Bogota (AFP)

Mountaineering, the art of climbing summits and walls in high mountains, was inscribed Wednesday in Bogota intangible heritage of Unesco.

France, Italy and Switzerland have joined forces to promote mountaineering, a practice that has just been bicentennial, taking its name from the mountain range that these three countries have in common, the Alps, the historic site of this activity.

The first traces of this practice go back to Antiquity: the first corporation in Valle d'Aosta (Italy) dates from the 13th century.
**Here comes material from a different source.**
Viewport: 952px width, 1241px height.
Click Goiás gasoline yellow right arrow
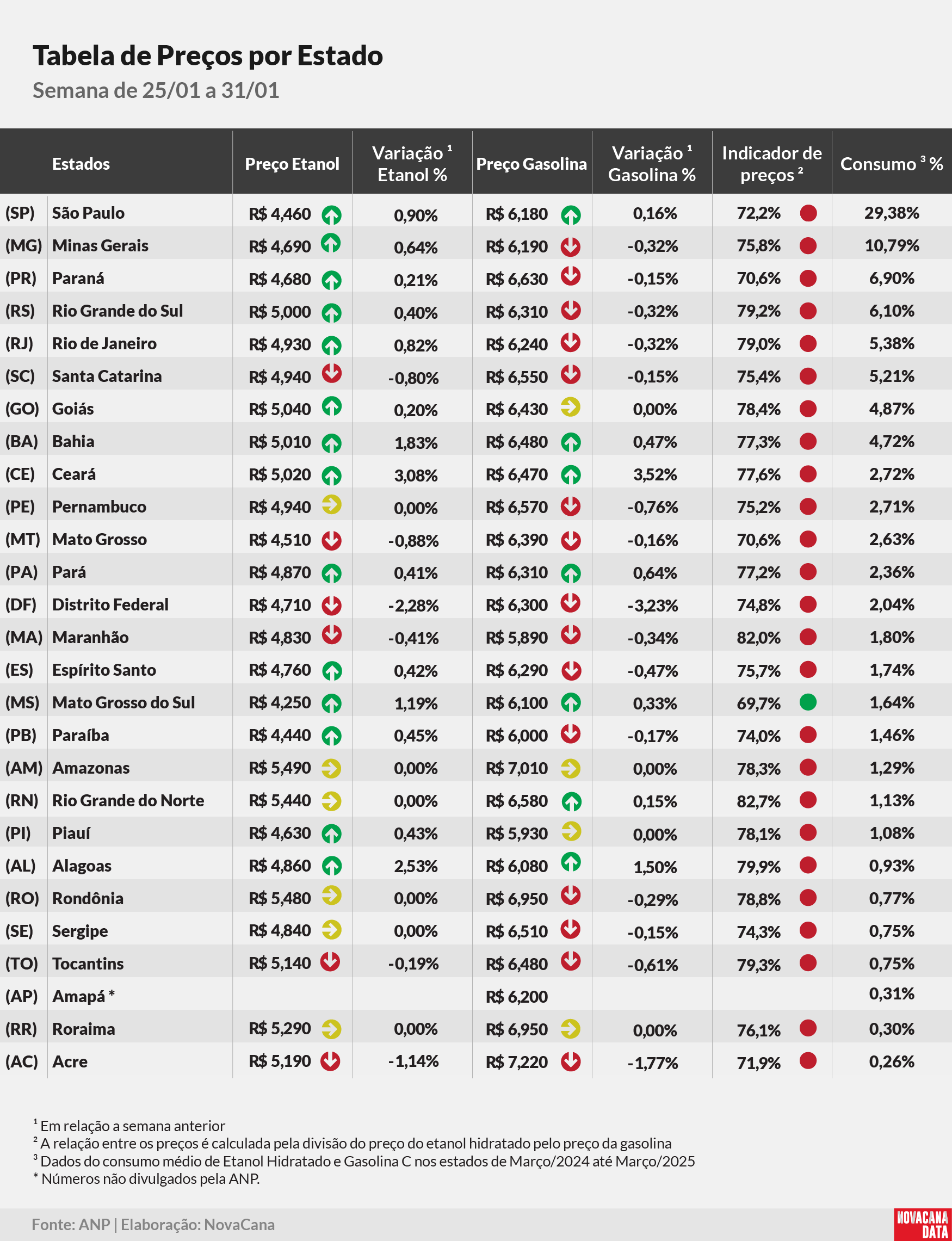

The Florentine Petrarch climbed Mount Ventoux well in 1350, Antoine de Ville and Mont Aiguille in 1492 on behalf of King Charles VII, the Swiss naturalist Gessner Mount Pilatus in 1555.
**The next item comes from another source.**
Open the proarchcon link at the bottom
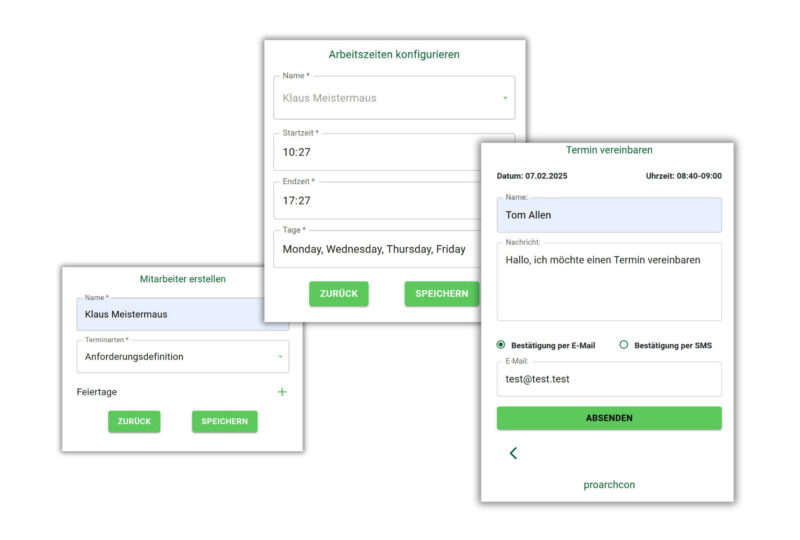800x540 pixels. [x=609, y=485]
But the founding act, if not the act of birth, remains 1786, with the ascent of Mont Blanc from Chamonix by a singular string that carries in it the values ​​of mountaineering: Jacques Balmat, crystallist and poor, Michel-Gabriel Paccard, doctor and notable.

The "alpine style" is these climbs with a minimum of help and equipment "in respect of the environment and populations, with an ethic," says Claude Gardien, guide and mission manager on the French side.

This is the first time that the annual meeting of the Intergovernmental Committee for the Safeguarding of the Intangible Cultural Heritage is held in Latin America.